II - La régulation de la sécrétion des hormones sexuelles masculines
Comme tous les systèmes régulateurs de l'organisme, la maîtrise de la concentration d'hormones sexuelles mâles dans le sang suit un schéma général. Il s'agit d'une régulation dynamique. Ce type de fonctionnement s'appelle
servomécanisme. Il est capable de réaliser de manière autonome un certain nombre d'actions programmées.
Ici la sécrétion est sous contrôle de
l'axe hypothalamo-hypophysaire.
1 - Le rôle de l'hypophyse
L'hypophyse agit sur les testicules en sécrétant deux hormones, appelées
gonadostimulines, car elles agissent sur les gonades :
2 - Le rôle de l'hypothalamus
L'hypothalamus est situé dans la zone antérieure de l'encéphale, au-dessus de l'hypophyse. Il est responsable de la sécrétion d'une hormone appelée
gonadolibérine, ou
GnRH. La sécrétion de cette hormone est également pulsatile et conditionne la sécrétion hypophysaire des deux gonadostimulines.
La GnRH est une
neurohormone. Elle est libérée à l'extrémité des axones des neurones de l'hypothalamus, puis dans le sang vers les cellules de l'hypophyse, toutes proches.
Les neurones de l'hypothalamus sont en contact avec les neurones de nombreuses autres régions de l'encéphale. Toutes ces régions nerveuses influencent l'activité de l'hypothalamus par la sécrétion de neurotransmetteurs inhibiteurs ou activateurs, et contribuent donc à la régulation de la sécrétion de GnRH.

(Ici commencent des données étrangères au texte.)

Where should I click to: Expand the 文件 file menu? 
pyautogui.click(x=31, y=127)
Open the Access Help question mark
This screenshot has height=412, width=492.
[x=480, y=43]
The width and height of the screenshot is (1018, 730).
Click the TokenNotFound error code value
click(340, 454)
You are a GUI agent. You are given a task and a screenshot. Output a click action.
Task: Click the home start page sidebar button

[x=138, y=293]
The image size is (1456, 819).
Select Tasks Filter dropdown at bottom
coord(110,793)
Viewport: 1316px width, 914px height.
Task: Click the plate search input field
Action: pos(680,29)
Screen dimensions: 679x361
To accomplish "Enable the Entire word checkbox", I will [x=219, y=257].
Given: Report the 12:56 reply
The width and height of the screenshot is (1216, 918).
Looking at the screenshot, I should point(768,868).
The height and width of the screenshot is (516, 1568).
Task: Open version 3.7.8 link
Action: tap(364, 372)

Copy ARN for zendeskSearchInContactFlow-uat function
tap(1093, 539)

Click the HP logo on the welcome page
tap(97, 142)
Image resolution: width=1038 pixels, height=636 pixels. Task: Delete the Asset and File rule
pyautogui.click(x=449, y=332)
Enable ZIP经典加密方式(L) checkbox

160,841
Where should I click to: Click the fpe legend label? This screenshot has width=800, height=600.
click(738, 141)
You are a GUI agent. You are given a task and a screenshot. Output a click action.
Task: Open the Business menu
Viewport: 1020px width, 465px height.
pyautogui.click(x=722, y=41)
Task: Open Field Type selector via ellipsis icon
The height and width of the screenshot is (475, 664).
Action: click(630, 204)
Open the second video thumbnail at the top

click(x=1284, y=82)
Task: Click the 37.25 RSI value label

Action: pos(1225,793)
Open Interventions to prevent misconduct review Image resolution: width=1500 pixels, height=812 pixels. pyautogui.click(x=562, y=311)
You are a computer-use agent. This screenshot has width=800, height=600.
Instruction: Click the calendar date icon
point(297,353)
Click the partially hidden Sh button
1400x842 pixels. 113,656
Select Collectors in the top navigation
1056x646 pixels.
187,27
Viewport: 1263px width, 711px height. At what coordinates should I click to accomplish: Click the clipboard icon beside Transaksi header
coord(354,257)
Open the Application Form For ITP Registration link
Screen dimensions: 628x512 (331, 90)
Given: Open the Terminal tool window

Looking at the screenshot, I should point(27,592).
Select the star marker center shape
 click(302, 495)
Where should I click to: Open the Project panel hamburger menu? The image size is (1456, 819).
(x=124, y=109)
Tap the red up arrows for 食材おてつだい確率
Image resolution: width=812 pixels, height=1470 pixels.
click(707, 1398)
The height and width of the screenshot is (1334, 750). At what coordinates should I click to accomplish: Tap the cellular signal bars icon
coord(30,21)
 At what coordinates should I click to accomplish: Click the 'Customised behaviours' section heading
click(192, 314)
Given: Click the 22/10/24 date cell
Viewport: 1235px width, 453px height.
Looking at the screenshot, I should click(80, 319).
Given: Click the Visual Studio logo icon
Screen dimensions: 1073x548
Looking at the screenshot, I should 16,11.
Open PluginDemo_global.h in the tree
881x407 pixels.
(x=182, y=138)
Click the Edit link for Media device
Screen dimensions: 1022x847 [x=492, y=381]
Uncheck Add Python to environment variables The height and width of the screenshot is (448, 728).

Outre ce contrôle cérébral de l'activité hypothalamique, la testostérone est également un élément régulateur. Les neurones sécréteurs de GnRH possèdent des récepteurs à la testostérone. Cela permet une inhibition de la sécrétion de GnRH en présence d'une grande concentration de testostérone dans le sang. Ce système s'appelle le
rétrocontrôle négatif.
Représentation schématique de l'ensemble du mécanisme autorégulé aboutissant à la sécrétion de testostérone.
Les « + » indiquent un effet activateur.
Les « - » indiquent un effet inhibiteur.